Insulin stimulates tyrosine phosphorylation of its receptor beta-subunit in intact rat hepatocytes.

R Ballotti, A Kowalski, M F White, Y Le Marchand-Brustel, E Van Obberghen
PMCID: PMC1147530  PMID: 3551929

Abstract

We studied the phosphorylation of the beta subunit of the insulin receptor in intact freshly isolated rat hepatocytes, labelled with [32P]Pi. Insulin receptors partially purified by wheat-germ agglutinin chromatography were immunoprecipitated with either antibodies to insulin receptor or antibodies to phosphotyrosine. Receptors derived from cells incubated in the absence of insulin contained only phosphoserine.
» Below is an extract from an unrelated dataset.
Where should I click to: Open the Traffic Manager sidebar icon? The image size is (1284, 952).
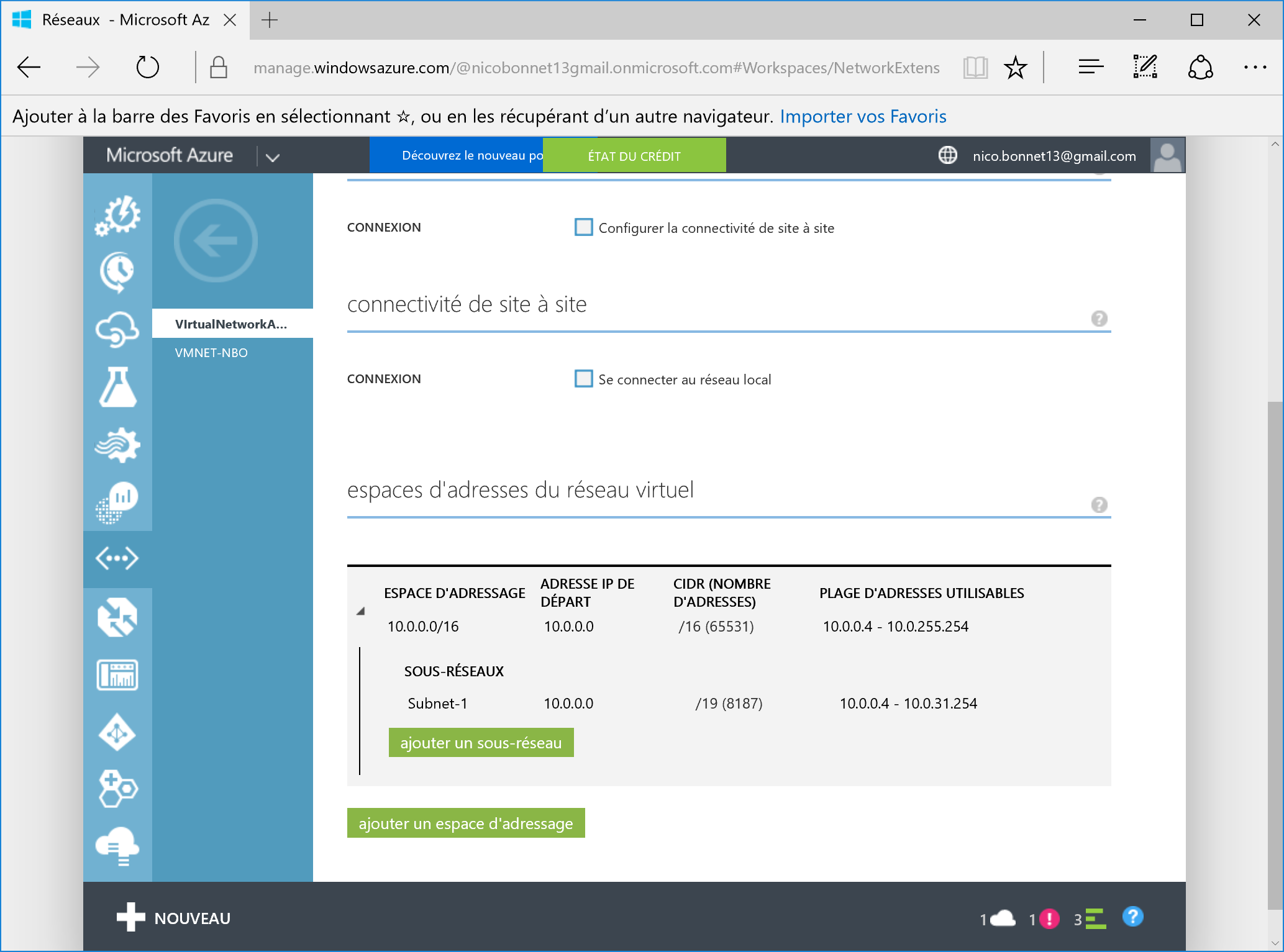[x=117, y=617]
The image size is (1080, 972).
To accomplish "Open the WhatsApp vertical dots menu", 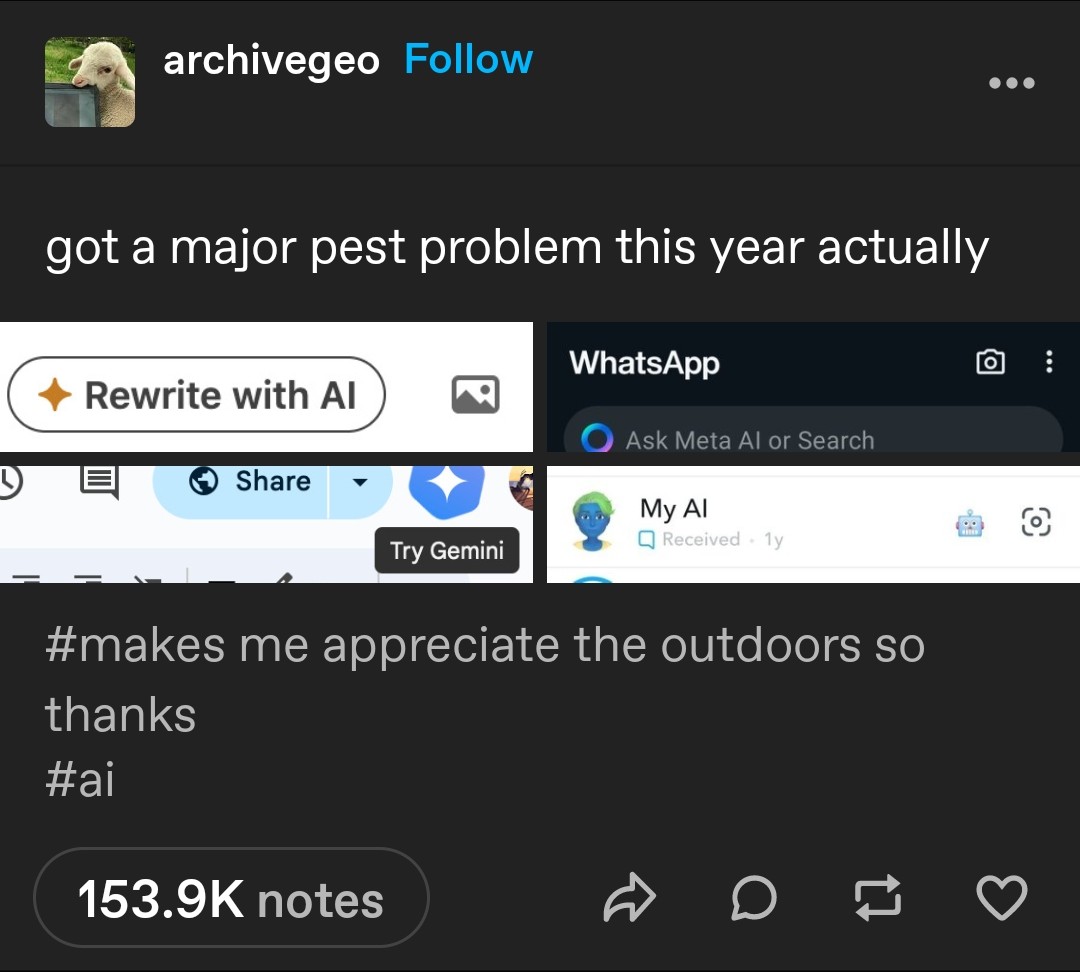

Addition of insulin to hepatocytes led to a dose-dependent increase in receptor beta-subunit phosphorylation, with half-maximal stimulation being observed at 2 nM-insulin. Incubation of cells with 100 nM-insulin showed that, within 1 min of exposure to the hormone, maximal receptor phosphorylation occurred, which was followed by a slight decrease and then a plateau. This insulin-induced stimulation of its receptor phosphorylation was largely accounted for by phosphorylation on tyrosine residues. Sequential immunoprecipitation of receptor with anti-phosphotyrosine antibodies and with anti-receptor antibodies, and phosphoamino acid analysis of the immunoprecipitated receptors, revealed that receptors that failed to undergo tyrosine phosphorylation were phosphorylated on serine residues. The demonstration of a functional hormone-sensitive insulin-receptor kinase in normal cells strongly supports a role for this receptor enzymic activity in mediating biological effects of insulin.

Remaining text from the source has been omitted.